The Obama administration didn’t allow the first mortgage crisis to go to waste. They took control of General Motors and got the Democratic Congress to give them 800 billion dollars to spend however the executive branch wished. It cost workers hundreds of thousands of jobs. It put the party most responsible for the crisis in charge of ending it.
The Community Reinvestment Act, ACORN and the Department of Housing and Urban Development, in consort with Fannie May and Freddie Mac, gave us the housing boom which led naturally to the subsequent bust. They did it by mandating that banks make an an absurdly high level of sub-prime loans. By the time Andrew Cuomo was Secy of H.U.D. under President Clinton, forty percent of mortgage loans were to people with poor credit. It was a house of cards that had to fall unless the rate of sub-prime lending were reduced. Incredibly, Secy. Cuomo insisted that sub-prime lending be increased and put the pressure on the banks to do so.
The same forces are at work to do exactly the same thing all over again.
Bloomberg Businessweek reports:
Community activists in St. Louis became concerned a couple of years ago that local banks weren’t offering credit to the city’s poor and African American residents. So they formed a group called the St.
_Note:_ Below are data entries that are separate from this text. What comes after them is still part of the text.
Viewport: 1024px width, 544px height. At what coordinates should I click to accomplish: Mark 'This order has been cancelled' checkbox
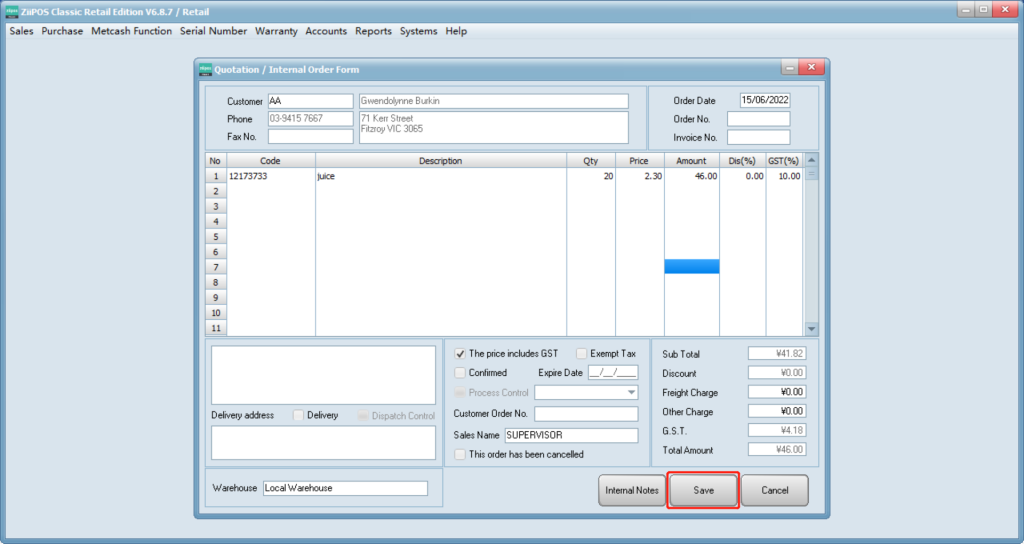(461, 454)
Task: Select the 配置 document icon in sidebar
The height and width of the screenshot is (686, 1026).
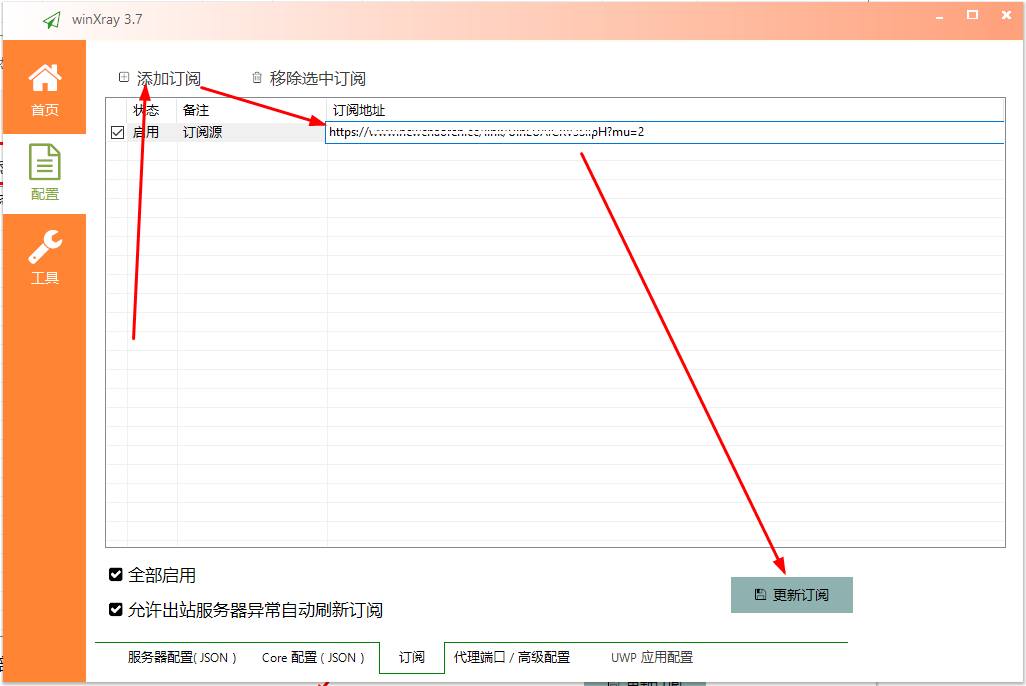Action: 44,162
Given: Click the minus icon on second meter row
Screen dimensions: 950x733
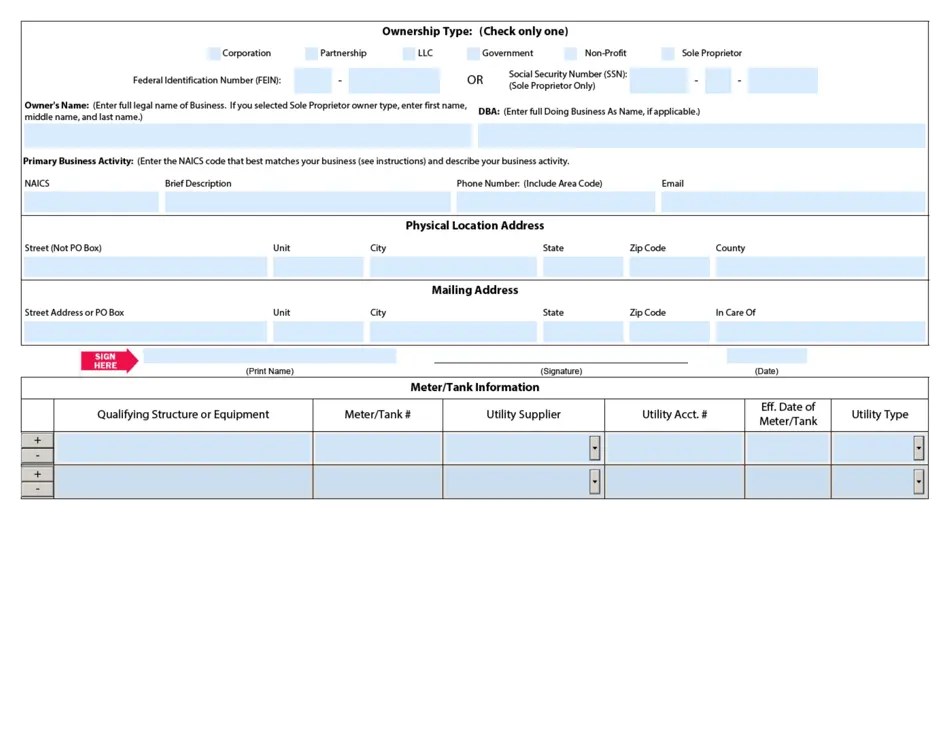Looking at the screenshot, I should click(x=36, y=490).
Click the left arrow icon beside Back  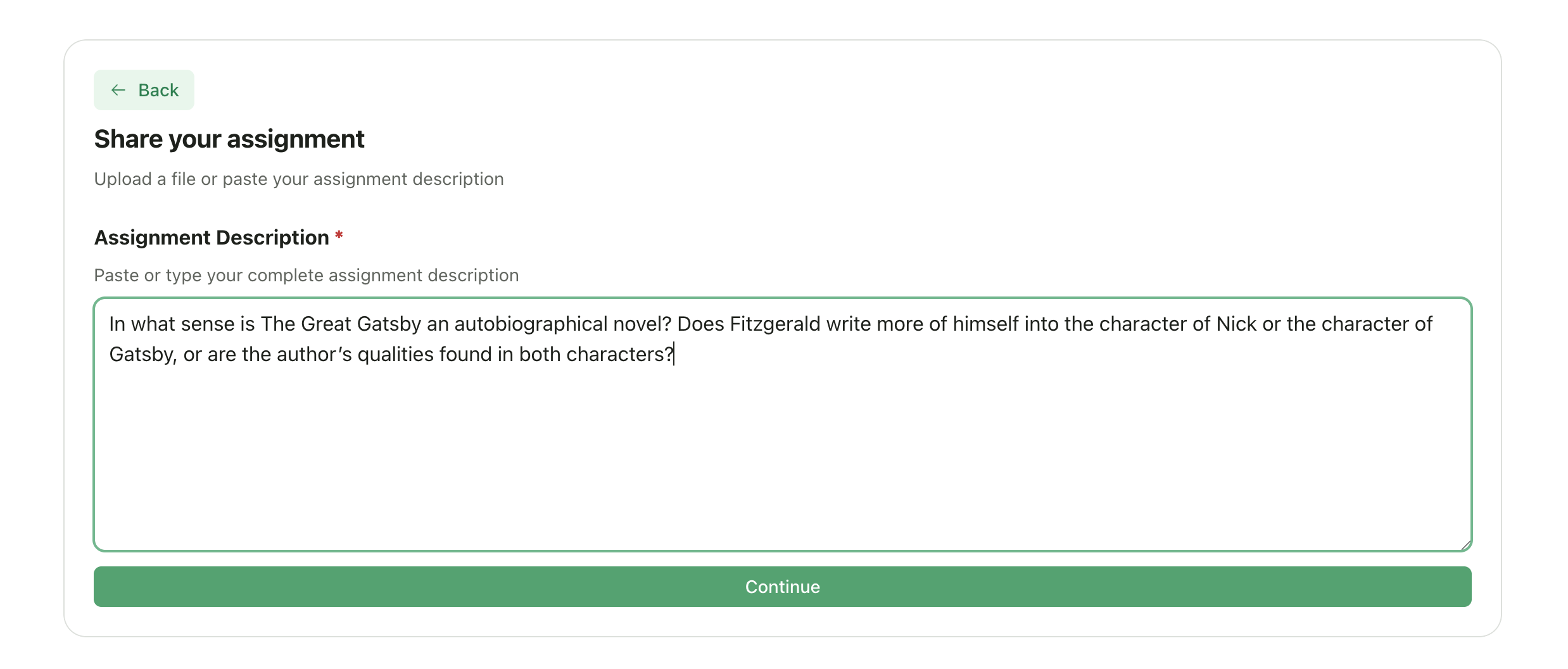click(x=118, y=90)
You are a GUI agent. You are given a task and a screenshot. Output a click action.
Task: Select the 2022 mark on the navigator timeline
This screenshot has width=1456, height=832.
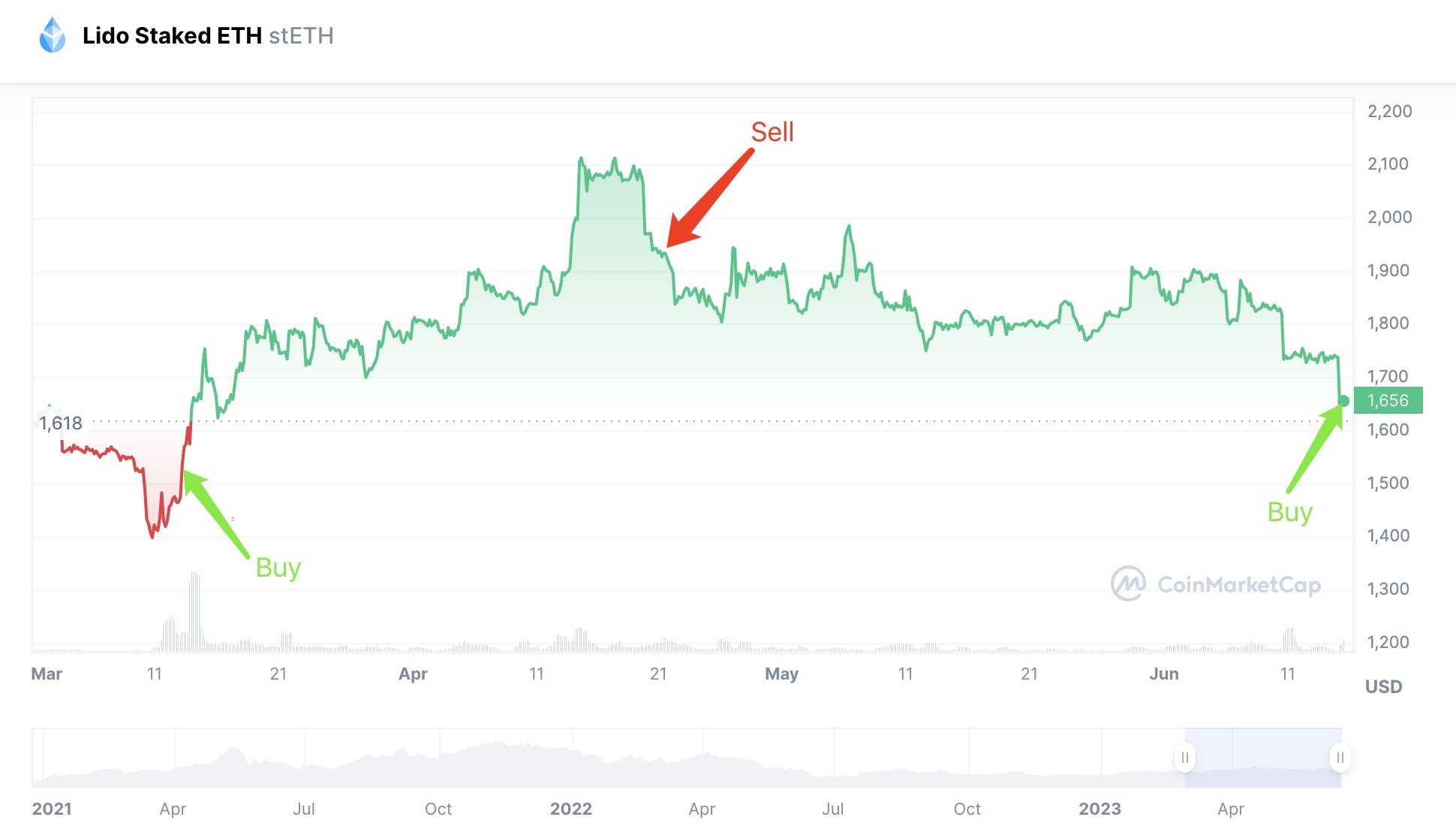[570, 809]
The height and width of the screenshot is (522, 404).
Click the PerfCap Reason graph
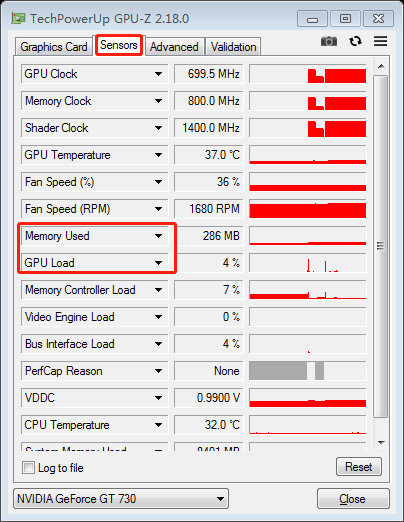click(308, 371)

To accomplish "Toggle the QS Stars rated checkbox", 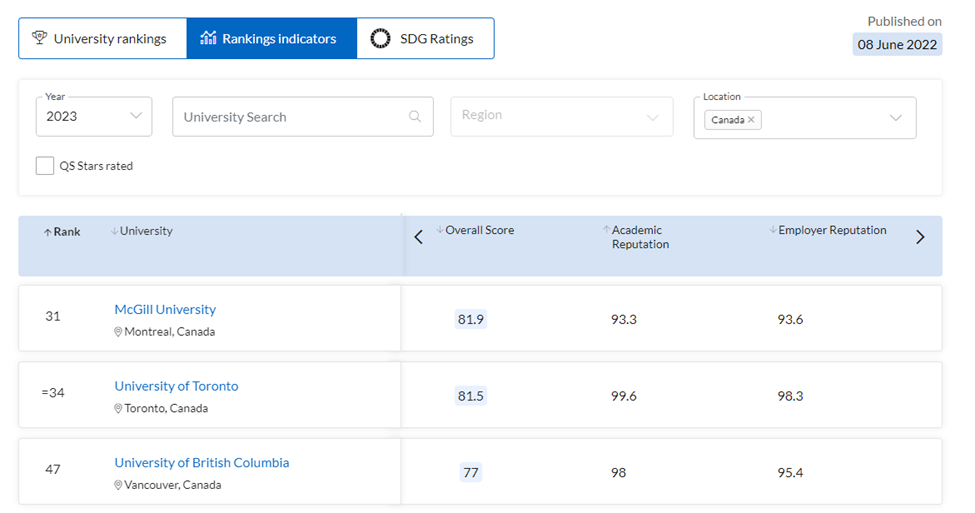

Louis Equal Housing and Community Reinvestment Alliance and began writing complaint letters to federal regulators.
That was an example of community organizers at work.
At the Justice Dept., a new 20-person unit dedicated to fair lending issues received a record number of discrimination referrals from regulators in 2010 and has dozens of open cases, according to a recent agency report. Potential penalties can reach into the millions of dollars. “We are using every tool in our arsenal to combat lending discrimination,” Thomas E. Perez, the assistant attorney general for the Civil Rights Div., told a conference of community development advocates in Washington in April.
Make bad loans or pay fines. That’s the government at work.
Why would a politician want to repeat the very steps that led to the housing collapse and put so many people out on the street? There are only four possible reasons: stupidity, ignorance, seeking power or seeking opportunities for corruption.